__Aim of the task__. Transcribe the data exactly, stopping after the "Select the Teams" line.

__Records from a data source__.
● ● ● ● ● ● ●
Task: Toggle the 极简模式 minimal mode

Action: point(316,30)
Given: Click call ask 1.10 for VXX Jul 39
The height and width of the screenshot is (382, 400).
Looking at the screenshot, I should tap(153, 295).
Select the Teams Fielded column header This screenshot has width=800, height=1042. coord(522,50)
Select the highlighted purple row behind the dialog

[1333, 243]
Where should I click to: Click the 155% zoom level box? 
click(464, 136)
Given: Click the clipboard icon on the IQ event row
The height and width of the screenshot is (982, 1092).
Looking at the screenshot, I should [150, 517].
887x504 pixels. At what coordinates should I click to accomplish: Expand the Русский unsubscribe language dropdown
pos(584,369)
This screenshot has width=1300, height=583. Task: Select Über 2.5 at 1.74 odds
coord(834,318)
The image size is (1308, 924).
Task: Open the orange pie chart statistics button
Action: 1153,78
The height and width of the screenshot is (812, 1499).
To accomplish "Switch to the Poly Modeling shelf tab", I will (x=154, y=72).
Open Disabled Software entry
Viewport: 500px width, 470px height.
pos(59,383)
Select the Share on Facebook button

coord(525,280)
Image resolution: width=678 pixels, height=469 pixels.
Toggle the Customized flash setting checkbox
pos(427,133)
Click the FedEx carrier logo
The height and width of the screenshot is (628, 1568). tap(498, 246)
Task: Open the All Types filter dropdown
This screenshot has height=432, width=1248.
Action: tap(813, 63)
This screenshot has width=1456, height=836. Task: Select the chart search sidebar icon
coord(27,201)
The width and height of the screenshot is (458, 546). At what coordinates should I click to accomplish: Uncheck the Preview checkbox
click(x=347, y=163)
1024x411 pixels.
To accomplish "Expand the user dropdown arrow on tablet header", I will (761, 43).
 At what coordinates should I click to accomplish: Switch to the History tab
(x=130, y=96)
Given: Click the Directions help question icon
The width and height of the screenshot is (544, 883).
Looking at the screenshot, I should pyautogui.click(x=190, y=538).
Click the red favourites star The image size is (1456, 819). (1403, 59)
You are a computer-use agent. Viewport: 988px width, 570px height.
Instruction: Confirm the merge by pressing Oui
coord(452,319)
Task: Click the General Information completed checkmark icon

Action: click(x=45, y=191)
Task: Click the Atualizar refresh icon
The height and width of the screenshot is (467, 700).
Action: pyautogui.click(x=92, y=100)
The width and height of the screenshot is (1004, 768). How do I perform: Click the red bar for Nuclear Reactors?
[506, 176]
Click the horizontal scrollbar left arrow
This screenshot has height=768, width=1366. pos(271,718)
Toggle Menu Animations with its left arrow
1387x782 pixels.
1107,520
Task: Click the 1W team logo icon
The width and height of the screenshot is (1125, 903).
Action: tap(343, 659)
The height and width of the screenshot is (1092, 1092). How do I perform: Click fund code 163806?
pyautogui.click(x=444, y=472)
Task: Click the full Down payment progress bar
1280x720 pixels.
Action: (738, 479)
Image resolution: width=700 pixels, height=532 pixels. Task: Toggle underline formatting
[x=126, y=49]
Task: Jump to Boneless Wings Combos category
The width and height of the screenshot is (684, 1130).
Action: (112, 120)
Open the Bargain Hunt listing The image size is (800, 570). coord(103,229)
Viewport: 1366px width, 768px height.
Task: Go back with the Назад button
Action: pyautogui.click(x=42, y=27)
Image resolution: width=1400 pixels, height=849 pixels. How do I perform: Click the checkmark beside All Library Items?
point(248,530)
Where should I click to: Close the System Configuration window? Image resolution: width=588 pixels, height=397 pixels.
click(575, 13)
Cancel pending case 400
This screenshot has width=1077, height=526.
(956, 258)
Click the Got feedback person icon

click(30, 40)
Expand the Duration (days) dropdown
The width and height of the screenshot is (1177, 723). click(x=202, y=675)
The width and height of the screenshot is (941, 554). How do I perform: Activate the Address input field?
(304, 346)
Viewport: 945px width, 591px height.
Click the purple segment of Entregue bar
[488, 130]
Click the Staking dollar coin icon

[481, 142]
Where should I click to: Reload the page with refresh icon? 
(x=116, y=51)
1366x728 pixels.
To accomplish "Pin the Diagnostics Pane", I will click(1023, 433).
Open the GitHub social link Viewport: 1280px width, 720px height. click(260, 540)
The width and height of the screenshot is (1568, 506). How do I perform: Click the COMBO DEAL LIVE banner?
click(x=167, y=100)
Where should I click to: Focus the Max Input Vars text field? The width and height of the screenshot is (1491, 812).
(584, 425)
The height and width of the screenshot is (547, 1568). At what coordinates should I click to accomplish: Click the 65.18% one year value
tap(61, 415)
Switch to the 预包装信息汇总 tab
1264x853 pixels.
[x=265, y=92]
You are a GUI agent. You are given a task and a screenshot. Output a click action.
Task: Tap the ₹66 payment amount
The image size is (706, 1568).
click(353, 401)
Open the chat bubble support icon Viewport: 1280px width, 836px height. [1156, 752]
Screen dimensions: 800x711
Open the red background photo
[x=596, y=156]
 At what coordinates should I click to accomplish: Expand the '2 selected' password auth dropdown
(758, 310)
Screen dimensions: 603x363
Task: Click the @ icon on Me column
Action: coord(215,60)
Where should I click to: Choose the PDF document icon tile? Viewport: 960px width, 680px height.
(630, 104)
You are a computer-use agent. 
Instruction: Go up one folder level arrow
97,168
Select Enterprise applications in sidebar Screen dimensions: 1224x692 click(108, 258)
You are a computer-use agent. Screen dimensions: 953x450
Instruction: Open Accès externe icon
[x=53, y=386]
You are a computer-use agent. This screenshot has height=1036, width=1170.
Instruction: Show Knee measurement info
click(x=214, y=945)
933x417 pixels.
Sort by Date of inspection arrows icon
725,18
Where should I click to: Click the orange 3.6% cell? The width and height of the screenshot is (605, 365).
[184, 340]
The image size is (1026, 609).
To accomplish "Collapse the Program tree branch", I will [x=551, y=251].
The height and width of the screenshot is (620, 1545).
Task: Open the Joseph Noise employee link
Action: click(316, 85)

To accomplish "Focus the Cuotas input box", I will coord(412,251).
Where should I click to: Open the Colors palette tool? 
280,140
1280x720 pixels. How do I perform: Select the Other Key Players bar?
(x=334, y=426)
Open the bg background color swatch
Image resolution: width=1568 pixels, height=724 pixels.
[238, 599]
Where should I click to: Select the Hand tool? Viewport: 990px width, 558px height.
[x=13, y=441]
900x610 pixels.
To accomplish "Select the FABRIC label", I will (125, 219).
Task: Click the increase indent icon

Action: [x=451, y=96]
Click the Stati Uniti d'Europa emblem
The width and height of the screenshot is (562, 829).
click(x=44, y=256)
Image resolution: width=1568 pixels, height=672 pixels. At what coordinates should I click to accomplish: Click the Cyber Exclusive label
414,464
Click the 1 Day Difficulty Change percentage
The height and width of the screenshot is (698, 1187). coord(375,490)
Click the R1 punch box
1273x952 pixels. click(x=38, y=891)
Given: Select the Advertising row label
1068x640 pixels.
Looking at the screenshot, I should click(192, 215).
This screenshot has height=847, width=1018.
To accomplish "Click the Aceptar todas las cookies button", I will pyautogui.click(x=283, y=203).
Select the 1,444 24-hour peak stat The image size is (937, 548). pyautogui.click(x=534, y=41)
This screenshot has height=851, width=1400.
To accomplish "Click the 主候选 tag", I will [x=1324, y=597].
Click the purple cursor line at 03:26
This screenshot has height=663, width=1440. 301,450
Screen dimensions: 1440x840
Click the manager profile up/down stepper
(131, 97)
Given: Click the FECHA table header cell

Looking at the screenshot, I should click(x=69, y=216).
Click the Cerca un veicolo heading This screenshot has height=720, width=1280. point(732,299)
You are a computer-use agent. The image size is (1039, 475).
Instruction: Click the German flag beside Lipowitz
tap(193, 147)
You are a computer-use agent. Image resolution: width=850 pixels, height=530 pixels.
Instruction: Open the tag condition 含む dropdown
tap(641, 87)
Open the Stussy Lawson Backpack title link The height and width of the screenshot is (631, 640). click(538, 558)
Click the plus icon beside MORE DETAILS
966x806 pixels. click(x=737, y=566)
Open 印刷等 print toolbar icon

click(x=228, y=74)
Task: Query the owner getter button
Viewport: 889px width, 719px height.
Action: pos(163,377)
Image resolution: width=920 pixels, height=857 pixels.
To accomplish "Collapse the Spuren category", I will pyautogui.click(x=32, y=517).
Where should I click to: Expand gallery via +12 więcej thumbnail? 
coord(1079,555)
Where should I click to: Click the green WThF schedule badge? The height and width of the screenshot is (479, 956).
● ● ● ● ● ● ●
__Your solution__.
Task: Toggle the 极简模式 minimal mode

Action: point(316,30)
Given: Click call ask 1.10 for VXX Jul 39
The height and width of the screenshot is (382, 400).
Looking at the screenshot, I should tap(153, 295).
Select the Teams Fielded column header This screenshot has width=800, height=1042. coord(522,50)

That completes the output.